→ Texte à lire:
Si le nouvel employeur qui poursuit le contrat de travail est tenu envers le salarié aux obligations et au paiement des créances antérieures au transfert, cette condition n’était effectivement pas respectée en l’espèce, puisque la créance (fondée sur un préjudice d’anxiété) du salarié était postérieure au transfert. En effet, la connaissance par le salarié du risque encouru, qui entraine une angoisse et donc le préjudice d’anxiété, est née postérieurement au transfert du contrat de travail. En conséquence, la position défendue par la cour d’appel d’une responsabilité in solidum pour les dettes « antérieures » au transfert est écartée et seule la responsabilité de l’employeur actuel est retenue.

→ Données sources:

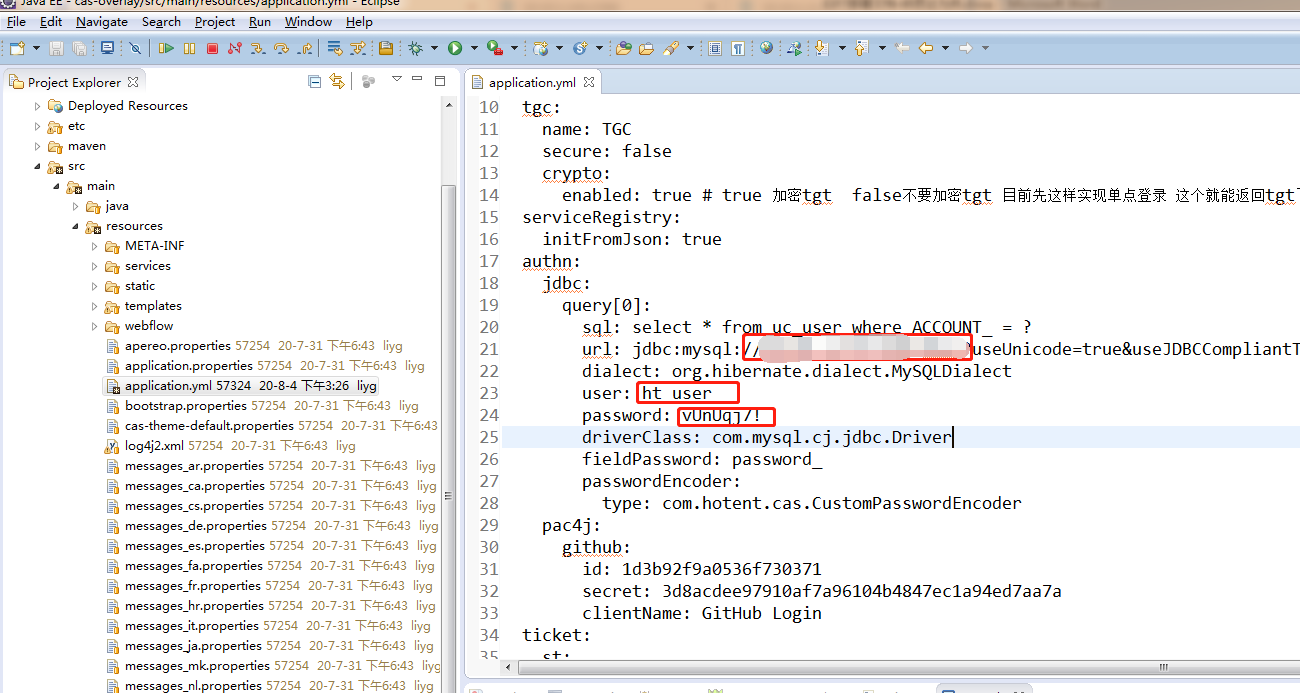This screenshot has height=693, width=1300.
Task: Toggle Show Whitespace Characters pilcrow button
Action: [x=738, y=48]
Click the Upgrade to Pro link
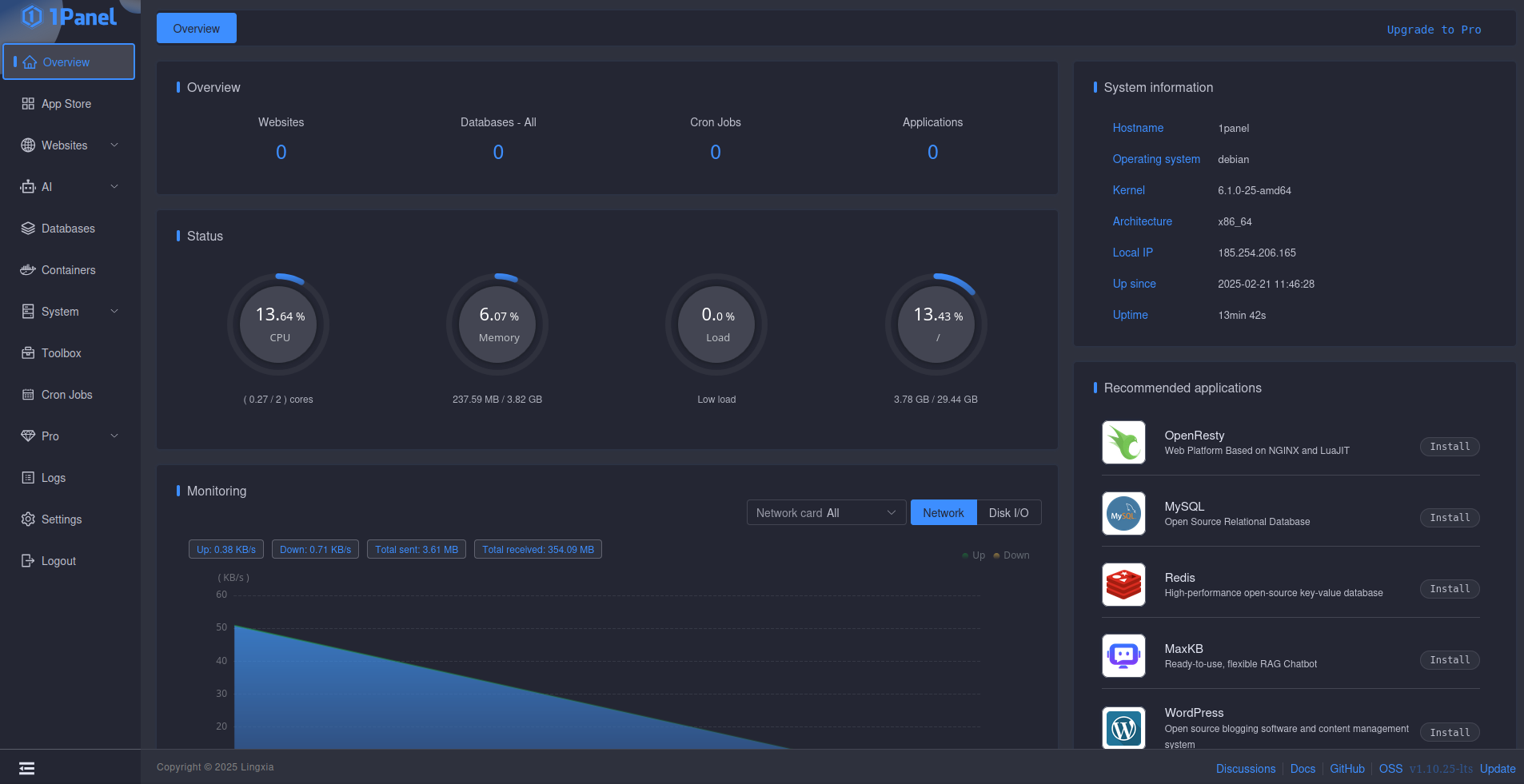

→ Consigne: Recopiez le passage du texte sur le transfert du contrat de travail en commençant par « Si le nouvel » et en allant jusqu'à « actuel est retenue. ».

→ Résultat:
Si le nouvel employeur qui poursuit le contrat de travail est tenu envers le salarié aux obligations et au paiement des créances antérieures au transfert, cette condition n’était effectivement pas respectée en l’espèce, puisque la créance (fondée sur un préjudice d’anxiété) du salarié était postérieure au transfert. En effet, la connaissance par le salarié du risque encouru, qui entraine une angoisse et donc le préjudice d’anxiété, est née postérieurement au transfert du contrat de travail. En conséquence, la position défendue par la cour d’appel d’une responsabilité in solidum pour les dettes « antérieures » au transfert est écartée et seule la responsabilité de l’employeur actuel est retenue.